No dependencies. No ORM overhead. Just clean, composable SQL.

# Highlights
- **Dialect Support**: Currently supports `mysql`, `postgres`, `oracle`, and `sqlite`. The dialect is supplied as a string argument — no subclassing required.
- **Dependency Free**: No external dependencies outside of the Python standard library.
- **Multiple APIs**: Offers multiple APIs for building queries, including a `Query` class, a `Table` class, and a `Schema` class.
- **DDL Parser/Loader**: Can parse DDL files to create `Table` objects, facilitating integration with existing database schema definitions.

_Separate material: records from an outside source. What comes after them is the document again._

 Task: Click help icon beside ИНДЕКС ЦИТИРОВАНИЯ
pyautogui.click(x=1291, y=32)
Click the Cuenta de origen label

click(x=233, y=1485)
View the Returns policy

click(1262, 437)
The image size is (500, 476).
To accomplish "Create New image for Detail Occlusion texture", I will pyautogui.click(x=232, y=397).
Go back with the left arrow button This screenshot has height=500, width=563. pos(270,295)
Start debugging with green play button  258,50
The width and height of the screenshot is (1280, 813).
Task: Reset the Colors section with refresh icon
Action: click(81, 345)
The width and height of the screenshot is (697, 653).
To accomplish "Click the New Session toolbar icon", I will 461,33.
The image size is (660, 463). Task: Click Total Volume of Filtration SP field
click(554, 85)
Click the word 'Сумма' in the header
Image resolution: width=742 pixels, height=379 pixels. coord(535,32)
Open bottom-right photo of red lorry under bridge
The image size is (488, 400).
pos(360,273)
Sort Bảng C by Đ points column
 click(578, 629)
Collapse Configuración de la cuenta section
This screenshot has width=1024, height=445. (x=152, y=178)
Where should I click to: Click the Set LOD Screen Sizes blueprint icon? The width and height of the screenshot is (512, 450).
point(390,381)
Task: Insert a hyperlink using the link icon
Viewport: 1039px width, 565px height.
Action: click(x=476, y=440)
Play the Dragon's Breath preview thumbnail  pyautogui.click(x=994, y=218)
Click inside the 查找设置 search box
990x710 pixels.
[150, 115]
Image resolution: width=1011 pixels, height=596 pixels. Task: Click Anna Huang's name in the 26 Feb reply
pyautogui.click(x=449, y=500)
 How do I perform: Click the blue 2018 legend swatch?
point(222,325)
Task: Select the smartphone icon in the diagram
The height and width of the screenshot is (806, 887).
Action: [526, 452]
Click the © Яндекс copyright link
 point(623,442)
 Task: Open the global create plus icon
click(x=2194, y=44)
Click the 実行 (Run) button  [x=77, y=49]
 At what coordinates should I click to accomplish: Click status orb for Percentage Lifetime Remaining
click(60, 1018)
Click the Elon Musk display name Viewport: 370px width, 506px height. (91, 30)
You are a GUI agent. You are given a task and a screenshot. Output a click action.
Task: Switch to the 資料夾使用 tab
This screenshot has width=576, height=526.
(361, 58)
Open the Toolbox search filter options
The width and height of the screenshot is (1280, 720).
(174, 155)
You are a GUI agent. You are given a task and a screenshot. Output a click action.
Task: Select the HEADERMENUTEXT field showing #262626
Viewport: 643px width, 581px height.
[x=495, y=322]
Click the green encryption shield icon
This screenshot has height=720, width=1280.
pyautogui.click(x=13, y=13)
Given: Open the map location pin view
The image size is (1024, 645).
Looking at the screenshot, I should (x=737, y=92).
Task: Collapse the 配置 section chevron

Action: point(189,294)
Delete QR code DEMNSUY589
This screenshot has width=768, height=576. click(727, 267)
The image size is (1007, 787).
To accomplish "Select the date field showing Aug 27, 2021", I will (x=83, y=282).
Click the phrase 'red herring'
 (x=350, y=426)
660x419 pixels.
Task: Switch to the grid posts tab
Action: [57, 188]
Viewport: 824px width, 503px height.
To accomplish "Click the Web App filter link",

- **Safe by default**: All identifiers and string literals are escaped by default; for untrusted user input in analytical workloads, consider pairing
  with a parameterized driver.
- **Parameterized queries**: Opt-in `build(parameterize=True)` returns a `(sql, params)` tuple with dialect-appropriate placeholders, ready to hand directly to your DB driver.

# Motivation
At some point during a project, whether it be personal or professional, you have likely needed to use SQL to interact with a relational database in your application code. In the event they are tables your team owns, you may have used an object-relational mapper (ORM) - such as [SQLAlchemy](https://www.sqlalchemy.org/), [Django](https://docs.djangoproject.com/en/5.2/topics/db/queries/#), [Advanced Alchemy](https://github.com/litestar-org/advanced-alchemy), or [Piccolo](https://github.com/piccolo-orm/piccolo). However, if the operations are primarily read-only (for example, reading and presenting information on tables which are externally updated by another process) integrating an ORM either isn't feasible or would induce more extra complexity than it's worth. In this case, options are fairly limited outside of writing raw SQL queries in code, which introduces a different type of complexity around sanitizing and validating inputs, ensuring proper syntax, and all the other stuff (likely) engineers don't want to expend energy on.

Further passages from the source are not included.